» **Tasks for this exercise**
1. In the craft beer discussion below, what does one writer say they now pay on average for a pint at the pubs near them?
2. Decide whether each statement agrees with the craft beer discussion below. Answer yes or no for each, quoting the words of the discussion that settle it.
(a) The Shrewsbury pub sold its UK craft beers at under £4 a pint.
(b) The writer regarded £4.50 for a 330ml bottle of Samuel Adams at The O2 as good value.
(c) Colin Stronge is now head brewer at Black Isle.
3. Continue the craft beer discussion below from its final sentence.

» **Given text**
The price rises every year, those that are enthusiastic about it just accept it. Some even blog that it is worth it and represents good value.
Meanwhile volume and consumption maintains its steady decline.
The Sam Smiths' bottles (Taddy Porter, Oatmeal Stout, etc) are now 5.50 each (up from the slightly random 4.03 a year ago.
Which is a shame, because the draught beer is pretty horrible IMO
It's probably one of the most important reasons why " craft " beer will never go mainstream in the UK.
It's too expensive and very often for no other reason than greed.
There are (or will be) two types of craft beer.
There's the craft beer that will go pretty mainstream and be sold at vaguely reasonable prices in a reasonable selection of pubs around the country. Maybe even up to 50% of pubs within 5 years. We are already seeing this, I went into a pub in Shrewsbury the other day to find that as well as several top notch real ales that they had on last time I visited, they now had Punk, Thornbridge, and a couple of other UK craft beers on the kegs where their foreign lager used to be. All at under £4 a pint and selling well.
...and then there's the craft beer that will always be expensive and experimental and will only be sold at specific craft beer bars where people go for the experience of trying something new and exciting and don't mind paying a bit extra for it.
I didn't really think that much of £4.50 for a 330ml bottle of Samuel Adams at The Slug and Lettuce in The O2. I just brushed it off as "Meh, it's London, what did I expect?".
On the other hand, all the pubs near me dropped priced a little while ago to try and compete. I was paying £3.60 a pint and on average I now pay £2.50. It is slowly creeping back up again though.
i think pyo has hit the nail on the head.craft beer need not be expensive there can and will be affordable beer.not high strength nor barrel aged but good beers made with a little more thought than the standard blonde or bitter beers being churned out just now.cheers john
Earlier this week I had a pint of "Cambell & Stronge" - the latest Marble Beers special at the Marble Beer House. "C&S" is the result of the return of former brewer Colin Stronge, now head brewer at Black Isle, to brew with head brewer James Cambell.

» **Source excerpt**
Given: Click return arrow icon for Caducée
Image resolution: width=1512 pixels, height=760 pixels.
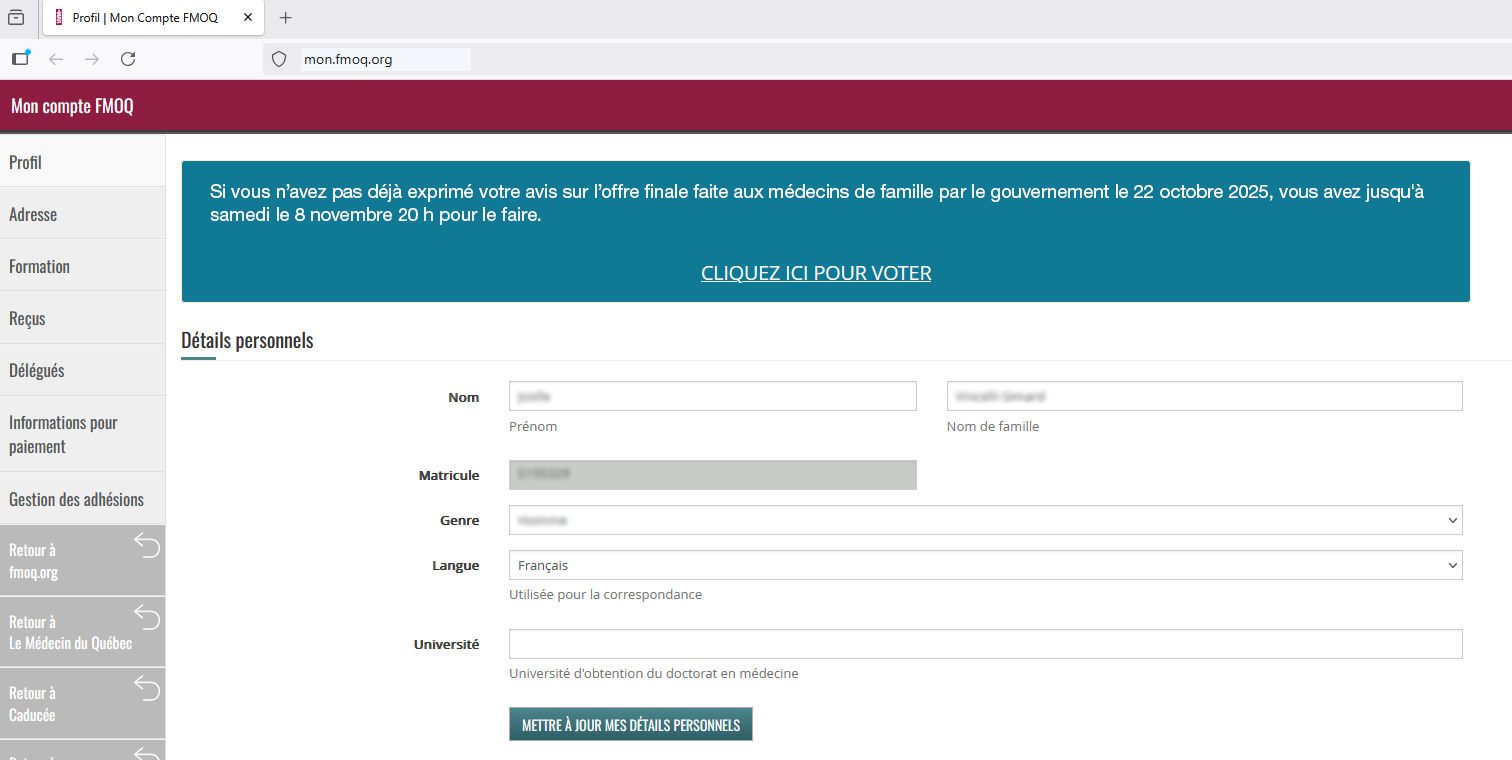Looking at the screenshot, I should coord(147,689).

» **Expected results**
1. £2.50

2.
(a) Yes: "All at under £4 a pint and selling well."
(b) No: "I didn't really think that much of £4.50 for a 330ml bottle of Samuel Adams at The Slug and Lettuce in The O2."
(c) Yes: "now head brewer at Black Isle"

3.
While I ordered it knowing that at 6.4% it was likely to cost me a bit more than the Chorlton average £3 - £3.20 a pint, it was sat on the bar before I looked at the blackboard and saw I was being hit for a massive £4.50 a pint.
In one fell swoop, one of my local pubs in South Manchester went past the MCR Arena, the O2, Wembley and many London pubs in taking the acolade for the most I've ever paid for a pint of beer in the UK.
I can't deny it was very nice, but having already shelled out £7.50 for two pints, Miss C and I drank up and left for the Spoons down the road (guest beer £2.25) and then The Beagle, the new outpost from the Port Street Beer House stable. At The Beagle a very "craft" beer First Chop Tea was their priciest cask at £3.60 and I could have had the 8.5% Magic Rock / Dark Star collaboration beer in keg at £4.50 (the same £4.50 that I'd paid for the cask Mable / Black Islein cask).
I paid all of the above prices for the beer in the pub at the time. The £4.50 felt like I was being really ripped off, yet paying £2.25in Spoons I still moved on and paid £3.60 (when I could have had the house beer at £3.20)
I guess I've rambled to the point of forgetting why I started but guess one pont is to query on having pad £4.50 a pint and £2.25 a pint in the same session and not kicking up a fuss - does the consumer get charged what they deserve?
There isn't a beer I'm willing to pay £4.50 a pint for.
But look at it this way: is there a wine you would be willing to pay the equivalent of £4.50 a pint for?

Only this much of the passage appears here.